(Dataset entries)
::::::

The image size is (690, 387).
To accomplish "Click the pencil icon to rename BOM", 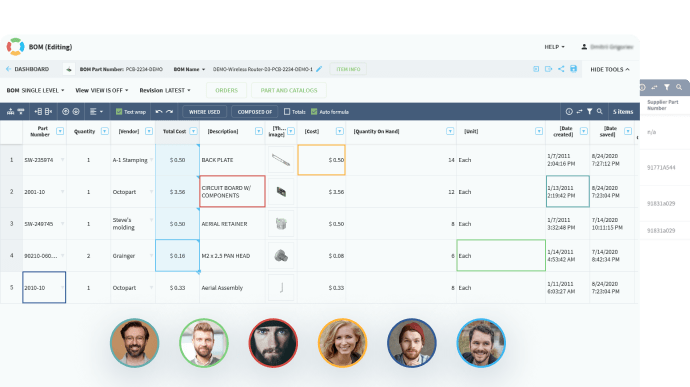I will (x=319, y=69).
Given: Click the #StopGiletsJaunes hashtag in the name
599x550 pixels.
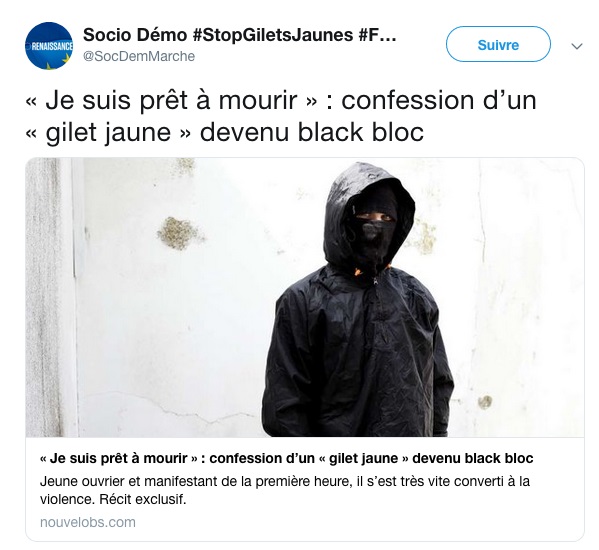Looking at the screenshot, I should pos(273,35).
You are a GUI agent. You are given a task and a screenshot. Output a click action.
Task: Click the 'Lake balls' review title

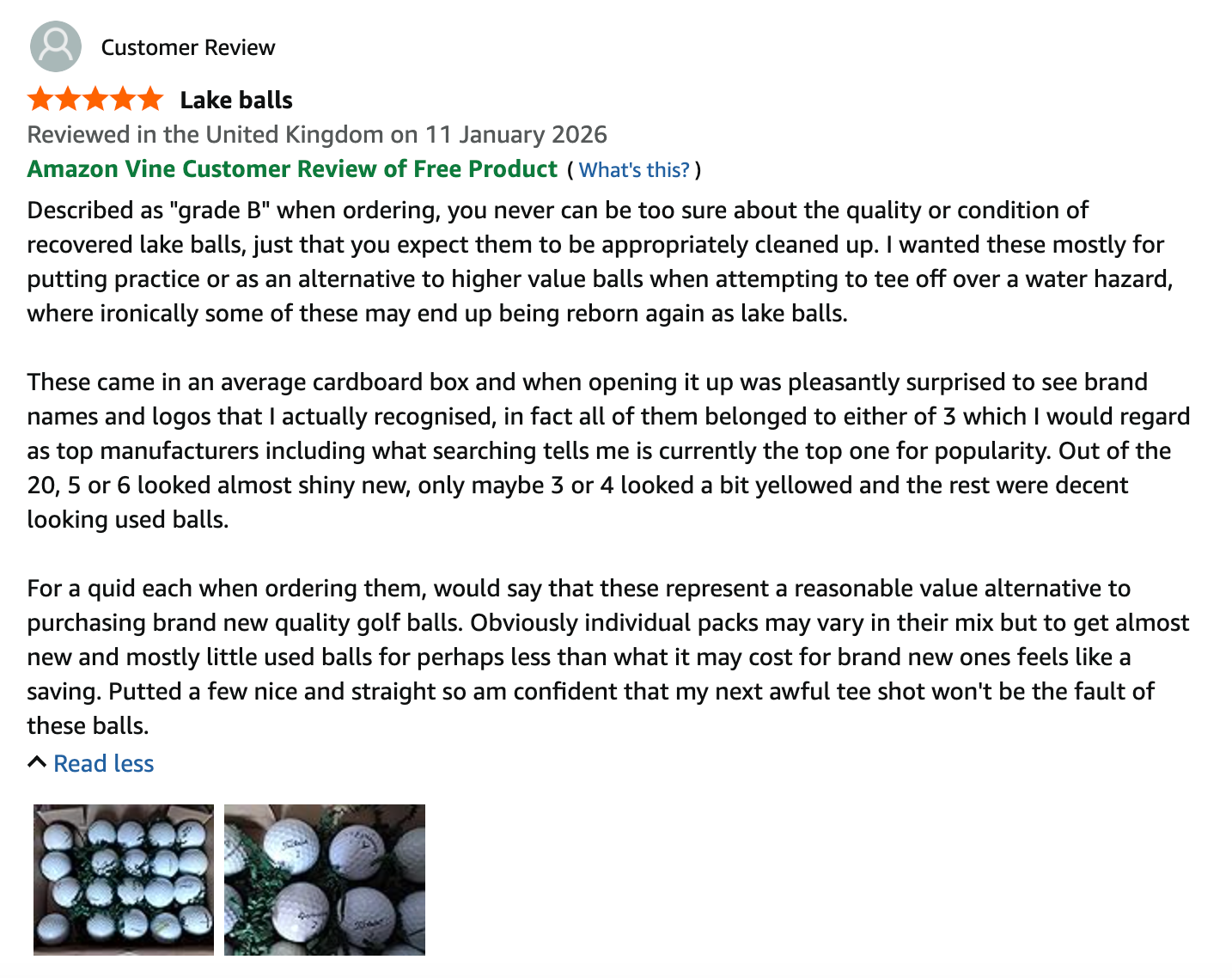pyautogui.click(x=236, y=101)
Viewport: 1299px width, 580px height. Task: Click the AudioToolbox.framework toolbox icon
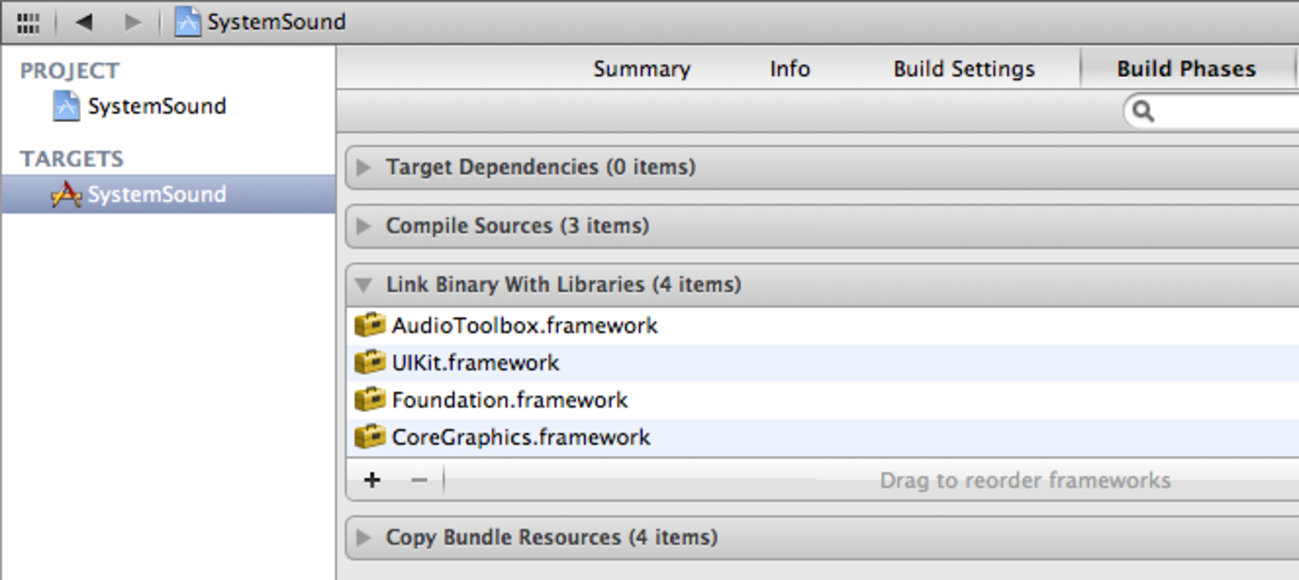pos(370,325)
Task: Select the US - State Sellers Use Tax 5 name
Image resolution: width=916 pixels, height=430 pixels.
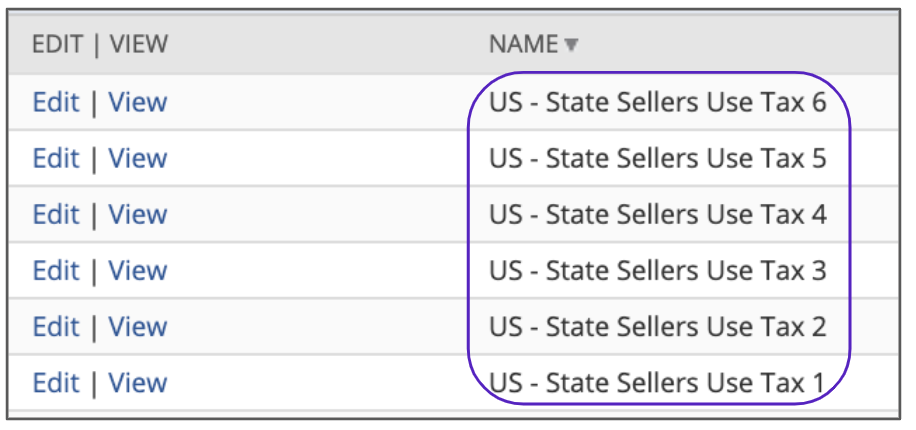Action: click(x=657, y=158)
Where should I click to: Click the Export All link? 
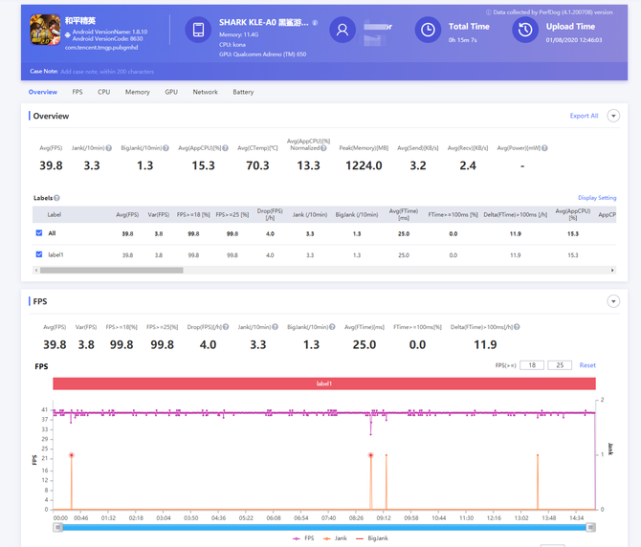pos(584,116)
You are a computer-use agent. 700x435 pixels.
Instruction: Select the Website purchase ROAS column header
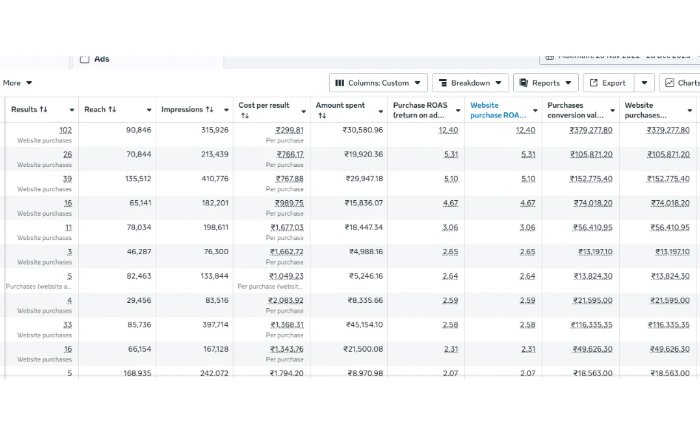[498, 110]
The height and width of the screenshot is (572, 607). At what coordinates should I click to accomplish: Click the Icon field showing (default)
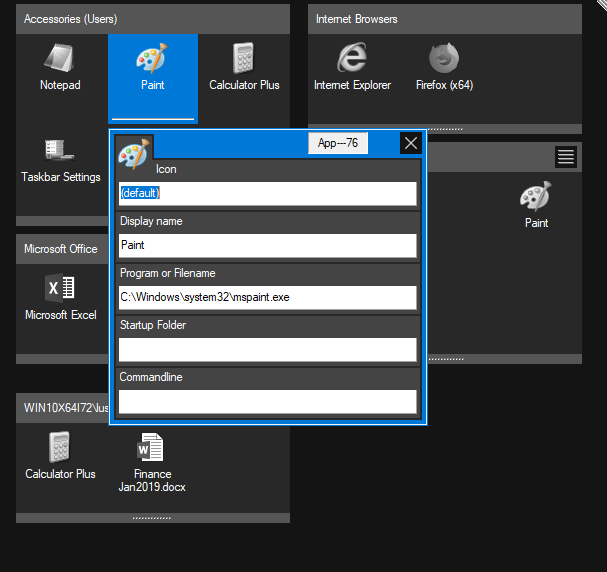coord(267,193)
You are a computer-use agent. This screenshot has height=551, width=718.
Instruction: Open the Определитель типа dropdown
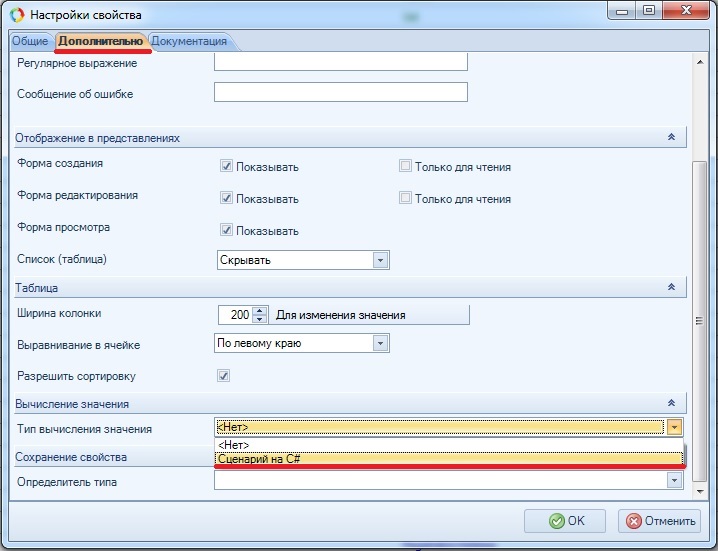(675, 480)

::::::

Extract, word for word, every line from the one holding "Where should I" through the closing line of the data above. Do not include any pictures.

Where should I click to: Click the Export All link? 
pos(584,116)
You are a computer-use agent. 700x435 pixels.
Instruction: Select the Website purchase ROAS column header
[498, 110]
The height and width of the screenshot is (572, 607). At what coordinates should I click to accomplish: Click the Icon field showing (default)
coord(267,193)
You are a computer-use agent. This screenshot has height=551, width=718.
Instruction: Open the Определитель типа dropdown
(675, 480)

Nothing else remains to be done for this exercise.